Give back exactly the stretch of data below from the line holding "Realme P4s 5G (453, 2112)" through the line holding "iQOO 15R (195, 2166)", both ends included, and leave the remaining lines out.

The data
-=-=-=-=-

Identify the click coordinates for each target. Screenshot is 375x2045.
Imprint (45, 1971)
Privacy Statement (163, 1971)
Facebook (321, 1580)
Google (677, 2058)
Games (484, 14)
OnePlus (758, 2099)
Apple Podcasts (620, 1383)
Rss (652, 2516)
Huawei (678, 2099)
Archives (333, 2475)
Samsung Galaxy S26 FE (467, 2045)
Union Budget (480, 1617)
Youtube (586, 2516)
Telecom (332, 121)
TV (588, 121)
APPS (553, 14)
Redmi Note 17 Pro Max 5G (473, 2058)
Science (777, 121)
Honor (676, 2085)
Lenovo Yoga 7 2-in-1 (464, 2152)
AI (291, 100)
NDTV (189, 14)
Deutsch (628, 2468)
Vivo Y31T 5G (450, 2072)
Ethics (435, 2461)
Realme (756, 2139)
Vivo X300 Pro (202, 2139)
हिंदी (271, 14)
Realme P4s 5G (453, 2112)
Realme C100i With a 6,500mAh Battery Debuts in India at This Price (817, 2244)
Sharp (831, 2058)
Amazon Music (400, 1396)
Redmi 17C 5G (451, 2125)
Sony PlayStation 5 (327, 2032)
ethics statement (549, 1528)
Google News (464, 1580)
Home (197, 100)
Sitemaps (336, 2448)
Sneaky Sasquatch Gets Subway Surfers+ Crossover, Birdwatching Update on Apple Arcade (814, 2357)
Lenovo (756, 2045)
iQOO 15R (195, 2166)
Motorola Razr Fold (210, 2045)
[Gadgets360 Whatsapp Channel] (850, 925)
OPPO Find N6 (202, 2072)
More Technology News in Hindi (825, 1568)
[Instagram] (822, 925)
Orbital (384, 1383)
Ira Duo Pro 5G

-=-=-=-=-

Answer to this exercise
Realme P4s 5G (453, 2112)
Realme C100i With a 6,500mAh Battery Debuts in India at This Price (817, 2244)
Sharp (831, 2058)
Amazon Music (400, 1396)
Redmi 17C 5G (451, 2125)
Sony PlayStation 5 (327, 2032)
ethics statement (549, 1528)
Google News (464, 1580)
Home (197, 100)
Sitemaps (336, 2448)
Sneaky Sasquatch Gets Subway Surfers+ Crossover, Birdwatching Update on Apple Arcade (814, 2357)
Lenovo (756, 2045)
iQOO 15R (195, 2166)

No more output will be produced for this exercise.